Dumbval basically says " fuck you workin man ". This is an outrage if you ask me, the police are hard working productive ( legal ) members of society. But those who sneak into our country and contribute little or nothing reap the rewards ? 

Boston (AP) -- Gov. Deval Patrick has approved a new state budget that hikes the Massachusetts sales tax by 25 percent, largely preserves education spending, and makes deep cuts to other state services.
The increase in the sales tax allowed the Massachusetts Turnpike Authority earlier Monday to vote to avoid a planned toll hike scheduled to take effect July 1, relying instead on $100 million from the tax increase.
In signing the $27 billion budget, Patrick issued $147 million in line-item vetoes.

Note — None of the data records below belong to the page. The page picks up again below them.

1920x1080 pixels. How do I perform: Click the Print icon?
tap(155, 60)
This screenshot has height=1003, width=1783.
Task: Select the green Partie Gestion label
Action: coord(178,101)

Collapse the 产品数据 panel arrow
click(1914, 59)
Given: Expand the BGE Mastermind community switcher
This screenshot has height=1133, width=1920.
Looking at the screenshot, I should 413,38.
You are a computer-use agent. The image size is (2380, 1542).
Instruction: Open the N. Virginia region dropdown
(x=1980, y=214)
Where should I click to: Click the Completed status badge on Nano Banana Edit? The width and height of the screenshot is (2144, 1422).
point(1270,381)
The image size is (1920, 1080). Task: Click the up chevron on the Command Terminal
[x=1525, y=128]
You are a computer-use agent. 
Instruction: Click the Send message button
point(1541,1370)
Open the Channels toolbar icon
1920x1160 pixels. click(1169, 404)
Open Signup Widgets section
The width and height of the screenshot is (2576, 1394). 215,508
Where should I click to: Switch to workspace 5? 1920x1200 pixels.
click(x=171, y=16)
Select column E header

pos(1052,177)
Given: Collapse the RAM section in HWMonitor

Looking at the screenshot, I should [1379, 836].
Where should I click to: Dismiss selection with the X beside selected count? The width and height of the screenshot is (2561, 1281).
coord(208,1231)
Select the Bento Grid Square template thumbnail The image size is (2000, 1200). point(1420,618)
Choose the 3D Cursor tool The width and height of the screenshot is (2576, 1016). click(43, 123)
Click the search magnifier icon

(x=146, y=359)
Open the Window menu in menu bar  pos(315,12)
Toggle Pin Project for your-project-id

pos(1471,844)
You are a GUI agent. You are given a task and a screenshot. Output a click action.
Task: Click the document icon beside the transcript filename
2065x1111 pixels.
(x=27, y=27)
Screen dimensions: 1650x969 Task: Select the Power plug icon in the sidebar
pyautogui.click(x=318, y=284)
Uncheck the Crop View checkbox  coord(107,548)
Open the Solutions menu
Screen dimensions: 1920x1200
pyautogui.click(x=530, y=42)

At the same time, he submitted a separate $269 million supplemental budget to fund other initiatives, including *$70 million for health care for 30,000 legal immigrants.*
The budget also maintains current eligibility for state-subsidized health insurance programs and funds dental coverage for MassHealth and Commonwealth Care.


----------



## SgtAndySipowicz (Mar 17, 2008)

Is it fair to say that Socialism has arrived? Is it beyond the point of no return now? My blood boils with this garbage.........


----------



## NewEngland2007 (Dec 31, 2005)

I wish I had dick just so I could make Deval SUCK it.


----------



## RodneyFarva (Jan 18, 2007)

Revolution! it worked before.


----------



## SgtAndySipowicz (Mar 17, 2008)

*Re: revolution/civil war*



RodneyFarva said:


> Revolution! it worked before.


Growing up I couldn't fathom a "revolution" or "civil war" in our great country. However, this country is basically divided 50/50, and each side is steadfast in their beliefs. With that said, I would like our chances versus the spineless, gutless pussies on the left! I hope we never reach that point though...........


----------



## 7costanza (Aug 29, 2006)

Im ready!!!!!!!!!!!!


----------



## jettsixx (Dec 10, 2005)

How does this douche get away with this stuff?????


----------



## Figgsy142 (Feb 20, 2009)

NewEngland2007 said:


> I wish I had dick just so I could make Deval SUCK it.


Deval might enjoy that ! 



mtc said:


> Ummm.... where does it say $70Mil for ILLEGAL immigrants... I'm only seeing LEGAL... Which, since they get MassHealth anyway, what's the increase for ?


legal , illegal, same differance  I just assumed they meant illegal, why would legal immigrants need any special provisions from the state ?


----------



## JMB1977 (Nov 24, 2007)

what a shock!!


----------



## Boston Irish Lass (Feb 13, 2009)

Every day that goes by I feel like a bigger A-hole for trying to do the right thing with the mister.


----------